Zoe: Nobody's saying that, sir. Wash: Yeah, we're pretty much just giving each other significant glances and laughing incessantly.

'Our Mrs. Reynolds'


LotR - The Return of the King: "We named the *dog* 'Strider'".  

Frodo: Please, what does it always mean, this... this "Aragorn"? Elrond: That's his name. Aragorn, son of Arathorn. Aragorn: I like "Strider." Elrond: We named the *dog* "Strider".

A discussion of Lord of the Rings - The Return of the King. If you're a pervy hobbit fancier, this is the place for you.


Nutty - Dec 19, 2003 6:47:41 am PST #308 of 3902
"Mister Spock is on his fanny, sir. Reports heavy damage."

Ah, the cross-postiness. But Ple -- don't you think that's a reasonably accurate description of a spider from someone who is phobic of them? (I.e. heavy on the yucky.) I mean, if you blew up a normal garden spider to gigantic proportions, I would probably have described it mostly the same way. Without the genedred pronouns, I suppose, because normal garden spiders don't have consciousness or a major part to play in a novel.

Can you interpret for me specifically what makes that passasge disturbing to you?


P.M. Marc - Dec 19, 2003 6:49:09 am PST #309 of 3902
So come, my friends, be not afraid/We are so lightly here/It is in love that we are made; In love we disappear

If you switch everything to "he", does it lose any coherence past the biological?

To me?
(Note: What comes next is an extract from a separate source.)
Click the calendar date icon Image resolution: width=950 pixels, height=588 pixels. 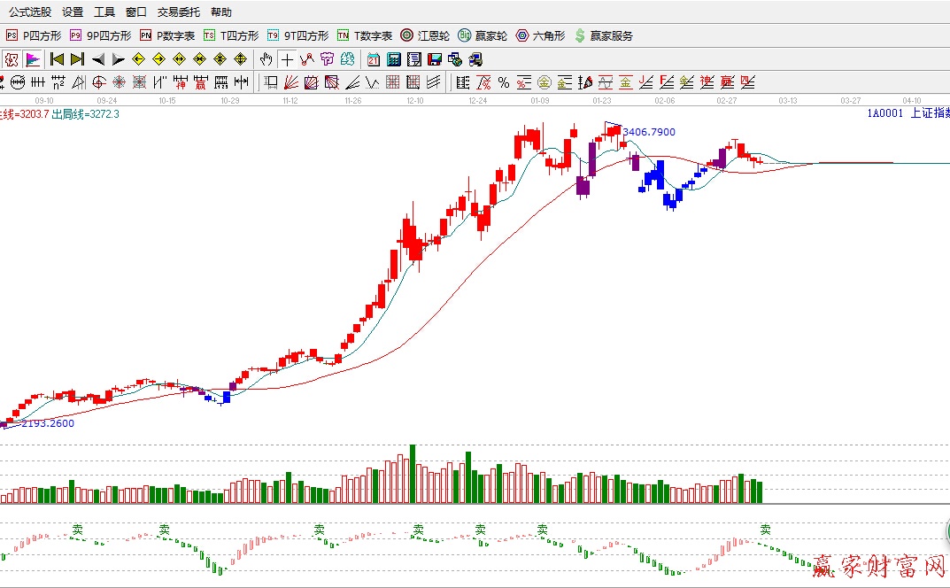click(373, 59)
It seems to, but I've been filtering that passage through Freud for so long that it's hard to take that filter off.


JohnSweden - Dec 19, 2003 6:49:49 am PST #310 of 3902
I can't even.

That's the particular passage I'm thinking of, Nutty.

So the analysis is that this is his wife or his mother and not his attempt to describe a horror of the ancient world, channelled through his singular scholarship of the norse sagas? Ick. And no thanks.

Heh. X-posty with the avowedly freudian analyst


Cashmere - Dec 19, 2003 6:49:58 am PST #311 of 3902
Now tagless for your comfort.

FWIW, I never interpreted Shelob as a manifestation of Tolkien's gender issues. Just his spider phobia.


§ ita § - Dec 19, 2003 6:50:02 am PST #312 of 3902
Well not canonically, no, but this is transformative fiction.

I get nothing inherently feminine from that description, PMM. Nothing at all.


Jessica - Dec 19, 2003 6:52:08 am PST #313 of 3902
If I want to become a cloud of bats, does each bat need a separate vaccination?

FWIW, I never interpreted Shelob as a manifestation of Tolkien's gender issues. Just his spider phobia.

Me too.


P.M. Marc - Dec 19, 2003 6:56:12 am PST #314 of 3902
So come, my friends, be not afraid/We are so lightly here/It is in love that we are made; In love we disappear

So the analysis is that this is his wife or his mother and not his attempt to describe a horror of the ancient world, channelled through his singular scholarship of the norse sagas? Ick. And no thanks.

No, it's just a feminized threat, using feminine signifiers. Which, of course, you see at least in the Irish sagas as well, IIRC, though it's been years since I've had to read them. (They have a lot of sex in them, though, and I've found that Connor the character maps fairly well to some of the main men.)

An actual garden spider blown up would remain stink-free and not squishy in the midsection. The rear of a spider, and my skin is crawling just typing this, so I hope you appreciate that my fear of spiders is about to send me into hysterics from picturing one in my mind, is firm, and larger rather than bloated, because bloated has different connotations.


§ ita § - Dec 19, 2003 6:59:07 am PST #315 of 3902
Well not canonically, no, but this is transformative fiction.

Well, it's more than blown up -- it's horrorized. But I don't see the horror as being tied to its gender, and I'm curious to see where you do.


P.M. Marc - Dec 19, 2003 7:00:43 am PST #316 of 3902
So come, my friends, be not afraid/We are so lightly here/It is in love that we are made; In love we disappear

(and yes, sometimes a spider is just a spider. ) (Which almost scans if you change the emphasis to the final syllable.)


Nutty - Dec 19, 2003 7:02:26 am PST #317 of 3902
"Mister Spock is on his fanny, sir. Reports heavy damage."

Ple, you know critters better than I do. I would have said bloated was just the right word, if it were a critter 8 feet in length. Also, true, to my knowledge spiders do not stink, but then, this is an Evil spider. And thus far in Tolkien, everything Evil has been stinky. Note how he never actually describes Strider as stinky, only hard-worn and liable to sleep in a hedge.

If Tolkien had described it as a spider that smelled kind of fishy, or something I could directly attribute to something feminine; and if she had been, I don't know, extremely moody or protecting her spawn or something stereotypically feminine, rather than just bloated, I think I would be moe willing to go with the monstrous-feminine approach.